SUPPLIED MATERIAL:
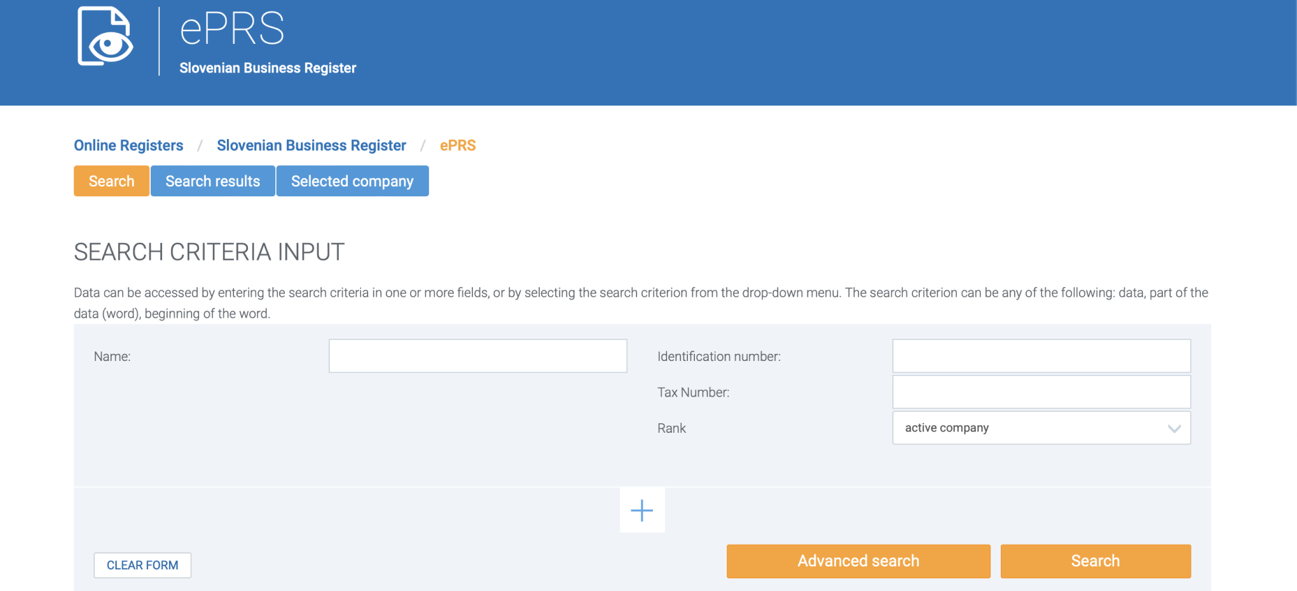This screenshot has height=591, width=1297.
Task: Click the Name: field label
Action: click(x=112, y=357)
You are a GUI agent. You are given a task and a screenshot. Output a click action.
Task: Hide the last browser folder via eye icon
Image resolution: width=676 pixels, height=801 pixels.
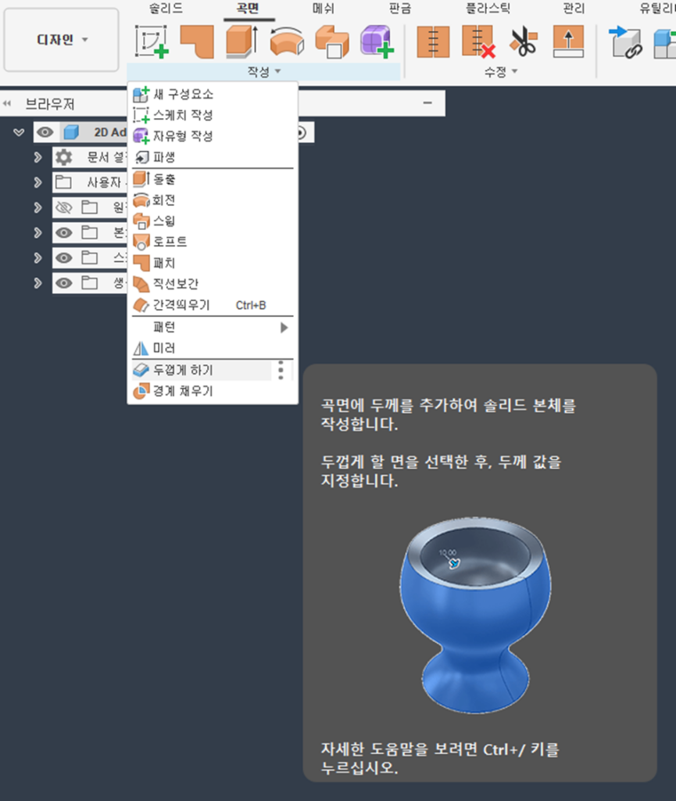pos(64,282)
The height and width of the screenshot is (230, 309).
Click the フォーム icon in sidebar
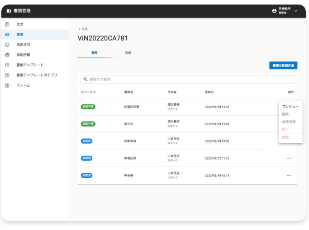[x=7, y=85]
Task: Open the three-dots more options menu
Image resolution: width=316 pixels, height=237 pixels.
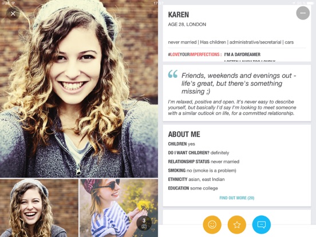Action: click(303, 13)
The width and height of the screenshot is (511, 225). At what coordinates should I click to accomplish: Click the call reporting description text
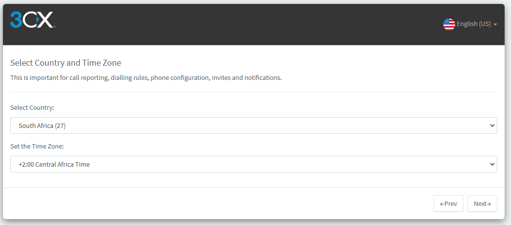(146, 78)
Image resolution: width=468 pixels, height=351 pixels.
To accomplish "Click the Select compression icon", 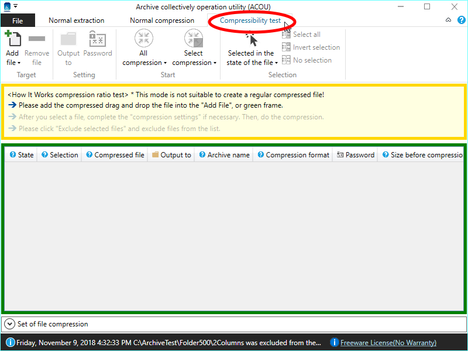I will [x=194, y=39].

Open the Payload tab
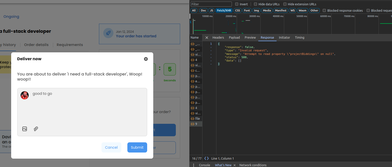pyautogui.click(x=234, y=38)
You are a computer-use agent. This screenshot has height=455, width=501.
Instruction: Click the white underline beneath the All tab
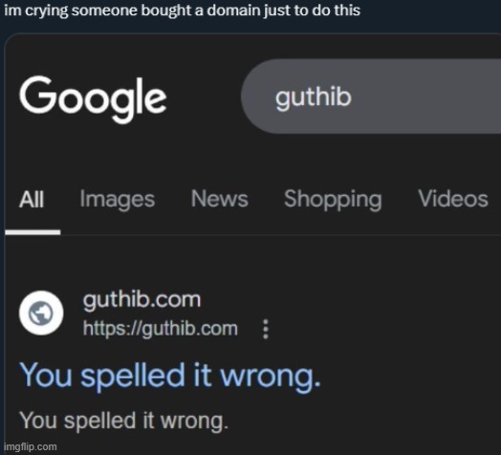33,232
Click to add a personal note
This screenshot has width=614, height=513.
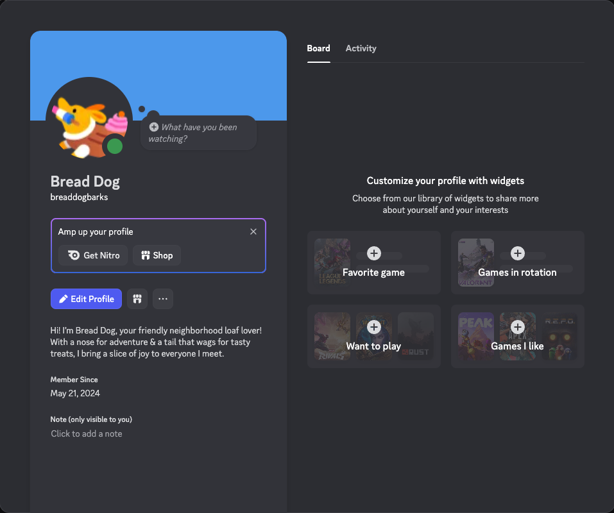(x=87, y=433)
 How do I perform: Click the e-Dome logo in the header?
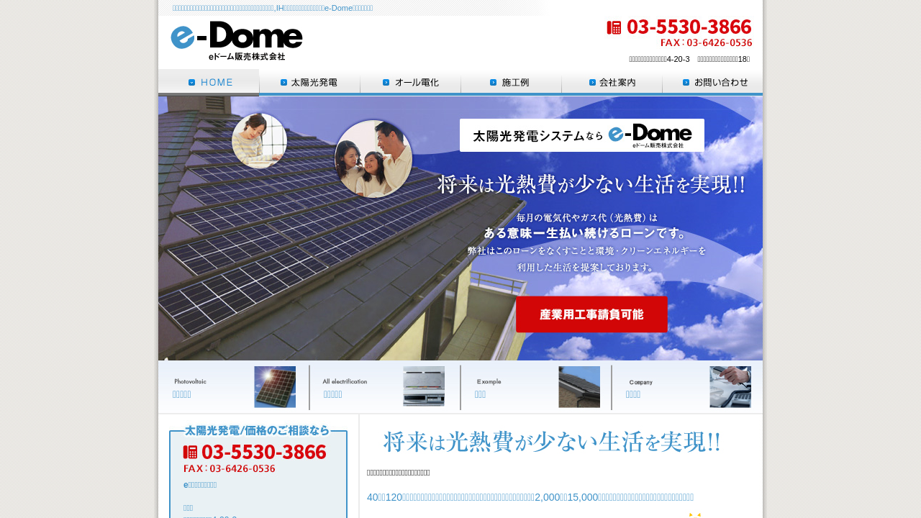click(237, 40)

WORK INSTRUCTION:
What is needed is a copy of every line above in which "agent" appears.

ANSWER BOX:
You are a GUI agent. You are given a task and a screenshot. Output a click action.
You are a computer-use agent. This screenshot has height=455, width=501.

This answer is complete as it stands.